Летом 1921 вышел проект по организации власти в автономной58 Монголии. ЦК НРП учредил Институт Уполномоченных НРП, в задачи которого входило привлекать виновных в нарушении революционного порядка и ограждать бедное население от притеснений59. Такая формулировка прав и ответственности уполномоченных партии открывала простор для самоуправства и репрессивной деятельности на местах. С целью упорядочивания административного управления предполагалось также произвести точную перепись населения с учётом возрастного состава и имущественного положения60. В кочевой стране такую задачу было нелегко выполнить, перепись провели только в 1925. И по ныне сбор корректных статистических данных в Монголии весьма затруднён и проблематичен.

Несмотря на «альянс» с ламами, новая революционная власть спешила урезать их права, и в первую очередь ликвидировать Шабинское ведомство, растворить его в аймачной администрации. Уже в 1921 решили «уровнять шабинцев и хошунцев»61. Однако у этой реформы было много противников, и её удалось провести только в 1923.

В Урге министерства нового Народного правительства пытались прибрать к рукам (экспроприировать экспроприированное) активы и хозяйство бывших ведомств. 31 октября 1921 начало функционировать новое финансовое экономическое министерство.

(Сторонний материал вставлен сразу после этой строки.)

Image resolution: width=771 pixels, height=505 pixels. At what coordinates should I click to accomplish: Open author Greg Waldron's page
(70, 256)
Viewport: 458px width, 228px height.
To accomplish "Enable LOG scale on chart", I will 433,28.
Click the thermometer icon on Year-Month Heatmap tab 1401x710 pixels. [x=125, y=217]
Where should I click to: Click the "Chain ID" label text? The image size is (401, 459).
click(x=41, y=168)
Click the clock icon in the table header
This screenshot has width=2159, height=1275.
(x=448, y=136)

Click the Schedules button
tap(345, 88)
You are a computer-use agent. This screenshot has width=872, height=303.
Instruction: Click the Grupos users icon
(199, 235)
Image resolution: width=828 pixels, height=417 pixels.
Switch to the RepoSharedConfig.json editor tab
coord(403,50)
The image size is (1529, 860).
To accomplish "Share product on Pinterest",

В его ведение находились все стратегические продукты и сырьё: учёт скота и пшеницы, заготовки сена, дров, паровая мельница, пушнина и шерсть, два кожевенных завода, скипидарный завод, угольные копии и электростанция62. Министерство спускало указы аймачной и хошунной администрации, но проследить их выполнение в то время и в тех условиях было нереально. Постановления, тем не менее, были очень красноречивы: национализировать покосы, «изымать излишки у князей в ведение Министерства с помощью «наёмных сил пленных»; регистрировать заарендованные участки земли, площадь которых превышала 1000 десятин, и передавать урожай с этих участков «в государственные органы»63. Беда не приходит одна: в то время в отдельных районах Монголии свирепствовала чума, и новому министерству пришлось изыскивать средства на противочумную амбулаторию и ветеринарные пункты64.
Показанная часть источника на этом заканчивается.